Health experts have welcomed an announcement by pharmaceutical giant GlaxoSmithKline that it will stop seeking patent protections in developing and low-income nations, which will allow cheaper generic versions of name-brand drugs to be sold to the public.

While IP-protected medications can often be expensive even in high-income countries, in the world's poorest nations, they tend to be completely unaffordable. And until now, patents have prohibited generic alternatives from being sold to patients. To address this, GlaxoSmithKline recently released details of a softer approach to enforcing the company's intellectual property, reflecting a fairer system for poorer countries.

Under the new plan, GlaxoSmithKline says it will no longer file patents for its medicines in the world's 50 Least Developed Countries (LDCs) and Low Income Countries (LICs), which means that when it brings out a new HIV or cancer drug in places like Afghanistan, Rwanda, or Cambodia, it won't prevent other manufacturers from supplying generic, more affordable versions of the same medication.

The move is being hailed by health experts as a welcome development from one of the world's largest pharmaceutical companies, and while it could have been spurred on by rival companies Merck and Roche previously announcing similar initiatives, it's hard to disagree in principle with a move that could help make medicine more accessible to the world's poorest people.

"This is a brave and positive step towards broadening the access to important new medicines in the developing world," former president of the British Pharmacological Society, Raymond Hill, told the BBC.

"Access to medicines for patients on a global basis is vital and it is good to see an innovative approach like this to ensure this happens," added president of the Faculty of Pharmaceutical Medicine, Alan Boyd.

In Lower Middle Income Countries (LMICs), GlaxoSmithKline says it will continue to file for patents, but will work on licensing arrangements to allow the supply of generic drugs. (And in richer nations, it will be business as usual, with full patent protections.)

"Any one of these things would have been a big deal by itself. When you put them all together, it's quite a strong statement," director of Knowledge Ecology International, James Love, told Asher Mullard at Nature.

But while the new direction is being praised by some in the pharmaceutical industry, questions remain over how effective the scheme will actually be in terms of making medicines available to the world's poorest people. Many of these countries were exempt from patent enforcements until 2033 under a waiver from the World Trade Organisation – although the benefit of the new deal means such exemptions will no longer be necessary, especially if other pharmaceutical companies follow suit.

And even though the new plan in theory could help remove restrictions on access to medications for up to 2 billion people in 85 countries, others say the patent issue is only one part of the puzzle in improving health in remote and developing places.

"The impact of this move on the treatment of cancer and other diseases in each individual country will depend on whether there is a local adequate healthcare infrastructure that will allow the safe use of powerful new drugs in an appropriate group of patients," Hill told the BBC. "Many new cancer drugs are most valuable when used in sub-groups of patients identified by advanced diagnostic techniques that may not be available."

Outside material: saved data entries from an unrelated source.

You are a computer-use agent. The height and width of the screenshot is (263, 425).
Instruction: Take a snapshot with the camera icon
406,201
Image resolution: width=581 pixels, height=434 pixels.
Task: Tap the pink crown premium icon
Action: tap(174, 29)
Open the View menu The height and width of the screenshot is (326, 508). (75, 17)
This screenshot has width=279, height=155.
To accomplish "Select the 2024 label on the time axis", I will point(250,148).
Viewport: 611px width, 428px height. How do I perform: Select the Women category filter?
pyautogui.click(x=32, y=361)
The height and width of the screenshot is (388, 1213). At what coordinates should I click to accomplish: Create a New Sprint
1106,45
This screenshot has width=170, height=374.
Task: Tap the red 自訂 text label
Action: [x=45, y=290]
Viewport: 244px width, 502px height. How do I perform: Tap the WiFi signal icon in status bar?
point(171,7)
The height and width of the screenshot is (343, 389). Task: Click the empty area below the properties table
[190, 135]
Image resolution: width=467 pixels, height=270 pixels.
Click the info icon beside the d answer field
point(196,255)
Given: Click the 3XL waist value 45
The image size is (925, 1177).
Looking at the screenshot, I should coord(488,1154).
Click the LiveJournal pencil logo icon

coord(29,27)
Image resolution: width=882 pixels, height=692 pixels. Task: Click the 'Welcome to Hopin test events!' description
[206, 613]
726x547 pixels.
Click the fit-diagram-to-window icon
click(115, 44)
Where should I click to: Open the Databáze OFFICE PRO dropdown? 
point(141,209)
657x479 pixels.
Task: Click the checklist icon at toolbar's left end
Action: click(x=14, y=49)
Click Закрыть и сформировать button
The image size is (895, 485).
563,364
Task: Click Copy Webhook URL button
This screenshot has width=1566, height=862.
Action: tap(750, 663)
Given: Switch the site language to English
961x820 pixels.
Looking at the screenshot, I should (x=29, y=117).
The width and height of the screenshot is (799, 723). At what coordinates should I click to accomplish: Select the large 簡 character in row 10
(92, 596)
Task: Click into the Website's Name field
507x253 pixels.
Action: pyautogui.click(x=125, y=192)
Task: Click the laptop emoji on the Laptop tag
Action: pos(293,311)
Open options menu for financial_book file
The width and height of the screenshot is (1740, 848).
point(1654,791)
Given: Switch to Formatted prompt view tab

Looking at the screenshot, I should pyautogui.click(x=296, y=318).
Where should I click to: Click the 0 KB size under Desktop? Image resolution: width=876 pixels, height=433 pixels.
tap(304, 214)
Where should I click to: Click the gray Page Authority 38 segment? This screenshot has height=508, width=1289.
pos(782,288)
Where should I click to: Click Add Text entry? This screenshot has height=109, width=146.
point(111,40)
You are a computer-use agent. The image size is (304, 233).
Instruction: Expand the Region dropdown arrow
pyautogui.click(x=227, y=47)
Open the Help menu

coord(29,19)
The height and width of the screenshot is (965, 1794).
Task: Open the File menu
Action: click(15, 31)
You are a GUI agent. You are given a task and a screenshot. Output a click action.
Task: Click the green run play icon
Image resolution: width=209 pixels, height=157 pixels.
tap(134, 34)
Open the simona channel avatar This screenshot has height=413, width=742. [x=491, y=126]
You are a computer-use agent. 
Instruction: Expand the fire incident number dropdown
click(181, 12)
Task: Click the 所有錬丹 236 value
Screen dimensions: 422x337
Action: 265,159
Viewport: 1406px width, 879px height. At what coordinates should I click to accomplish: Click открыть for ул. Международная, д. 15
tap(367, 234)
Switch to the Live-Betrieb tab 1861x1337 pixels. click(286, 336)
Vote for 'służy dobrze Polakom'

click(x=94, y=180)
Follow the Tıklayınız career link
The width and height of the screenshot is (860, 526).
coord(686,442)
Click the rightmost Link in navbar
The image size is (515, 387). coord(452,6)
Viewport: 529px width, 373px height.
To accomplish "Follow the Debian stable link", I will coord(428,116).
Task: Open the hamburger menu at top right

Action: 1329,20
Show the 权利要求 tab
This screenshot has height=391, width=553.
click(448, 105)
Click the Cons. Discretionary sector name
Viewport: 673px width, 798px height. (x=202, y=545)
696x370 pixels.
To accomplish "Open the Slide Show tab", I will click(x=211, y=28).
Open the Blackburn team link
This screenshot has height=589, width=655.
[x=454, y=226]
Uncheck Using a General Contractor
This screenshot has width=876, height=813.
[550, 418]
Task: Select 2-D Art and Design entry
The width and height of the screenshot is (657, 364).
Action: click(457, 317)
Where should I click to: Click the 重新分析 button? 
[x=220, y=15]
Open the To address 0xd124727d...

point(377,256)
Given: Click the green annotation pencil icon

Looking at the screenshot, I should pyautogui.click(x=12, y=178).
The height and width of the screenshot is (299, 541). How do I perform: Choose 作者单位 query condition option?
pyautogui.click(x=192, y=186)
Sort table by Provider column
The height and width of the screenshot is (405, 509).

It's a point not lost on GlaxoSmithKline CEO, Sir Andrew Witty, who will step down from the company next year. But hope remains that this gesture will have a long-lasting impact of its own, even if only in terms of progressing the conversation about medicine in developing countries.

"Changes to patents and IP systems will not solve the multi-faceted challenges of improving healthcare in developing countries," Witty said in a press release. "However, we believe the measures outlined today add to the wider contribution GSK makes to improve access to effective healthcare around the world."